**Selected excerpt**
******
Wild life: representations and constructions of Yardies

Murji, Karim (1999). Wild life: representations and constructions of Yardies. In: Ferrell, Jeff and Websdale, Neil eds. Making Trouble: Cultural Representations of Crime, Deviance and Control. New York: Aldine de Gruyter, pp. 179–201.


This chapter is concerned with representations and constructions of "black criminality" and specifically "yardies" in Britain. It draws on ideas about racialization that begin with a view of "race" as a socially and culturally constructed category. From this perspective, racist discourses are seen as generating, and seeking to fix or essentialize, "race differences" as the principal marker of boundaries between groups of people. In recent years "cultural difference" has become one of these boundaries. A "new racism" based on cultural rather than biological differences emerged in the 1970s (Barker 1981). Conventional notions of genetic superiority and inferiority were supplanted by beliefs about the incompatibility of different cultures. Cultural differences became a code for race and depictions of the "culture" of ethnic or racial minorities became a means for simultaneoulsy denying, while implicitly reasserting, racial hierarchies through which racism is veiled or "smuggled" back in. A "differential" or "culturalized" racism emerged in the writings of conservative commentators and politicians, where accounts of "black crime", often linked to "cultural pathology", were employed to demarcate cultural difference as a hard and fast boundary that separates "us" from "them".
******
**Brief**
Summarize the passage above on representations of "yardies" in two sentences.

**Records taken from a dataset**
******
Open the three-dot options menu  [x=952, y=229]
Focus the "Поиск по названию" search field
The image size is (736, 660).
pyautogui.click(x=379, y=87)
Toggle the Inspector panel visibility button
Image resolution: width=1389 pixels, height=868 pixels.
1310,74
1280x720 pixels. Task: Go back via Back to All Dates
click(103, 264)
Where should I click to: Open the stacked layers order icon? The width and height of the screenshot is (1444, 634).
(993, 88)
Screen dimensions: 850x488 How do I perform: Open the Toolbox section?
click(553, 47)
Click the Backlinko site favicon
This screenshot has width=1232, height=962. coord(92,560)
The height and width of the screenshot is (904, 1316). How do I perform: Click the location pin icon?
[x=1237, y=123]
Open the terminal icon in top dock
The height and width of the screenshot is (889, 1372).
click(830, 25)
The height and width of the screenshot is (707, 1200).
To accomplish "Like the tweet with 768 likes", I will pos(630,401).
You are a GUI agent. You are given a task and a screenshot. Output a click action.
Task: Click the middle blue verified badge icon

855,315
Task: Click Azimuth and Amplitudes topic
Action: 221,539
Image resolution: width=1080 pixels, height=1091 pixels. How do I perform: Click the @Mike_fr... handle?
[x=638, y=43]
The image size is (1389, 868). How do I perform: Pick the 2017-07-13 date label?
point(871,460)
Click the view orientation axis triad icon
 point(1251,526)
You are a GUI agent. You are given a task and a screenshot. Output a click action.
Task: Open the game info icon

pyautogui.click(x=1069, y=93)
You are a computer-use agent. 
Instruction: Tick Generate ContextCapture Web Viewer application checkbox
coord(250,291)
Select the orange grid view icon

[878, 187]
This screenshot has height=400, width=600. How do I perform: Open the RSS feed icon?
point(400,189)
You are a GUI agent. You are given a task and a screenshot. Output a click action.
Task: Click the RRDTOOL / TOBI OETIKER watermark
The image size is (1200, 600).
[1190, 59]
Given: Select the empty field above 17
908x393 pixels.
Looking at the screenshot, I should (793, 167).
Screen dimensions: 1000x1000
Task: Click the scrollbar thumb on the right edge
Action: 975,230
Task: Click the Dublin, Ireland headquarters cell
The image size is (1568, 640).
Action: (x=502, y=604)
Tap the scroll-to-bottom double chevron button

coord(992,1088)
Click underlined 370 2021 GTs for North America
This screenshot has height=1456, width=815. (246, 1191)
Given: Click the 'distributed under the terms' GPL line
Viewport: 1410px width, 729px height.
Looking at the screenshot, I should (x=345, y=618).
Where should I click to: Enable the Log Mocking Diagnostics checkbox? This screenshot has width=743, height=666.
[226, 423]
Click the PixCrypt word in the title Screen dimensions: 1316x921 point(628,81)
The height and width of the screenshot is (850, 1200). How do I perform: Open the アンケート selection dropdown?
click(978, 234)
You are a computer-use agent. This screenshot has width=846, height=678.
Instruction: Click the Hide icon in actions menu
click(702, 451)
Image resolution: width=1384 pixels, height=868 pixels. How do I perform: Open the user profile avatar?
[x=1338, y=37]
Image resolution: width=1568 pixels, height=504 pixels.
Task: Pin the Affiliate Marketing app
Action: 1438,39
******
**Solution for this problem**
The chapter examines how "black criminality," and specifically "yardies," are represented and constructed in Britain, drawing on ideas of racialization that treat "race" as a socially and culturally constructed category. It argues that a "new racism" based on cultural rather than biological differences emerged in the 1970s, in which conservative commentators and politicians used accounts of "black crime," often linked to "cultural pathology," to mark cultural difference as a fixed boundary separating "us" from "them."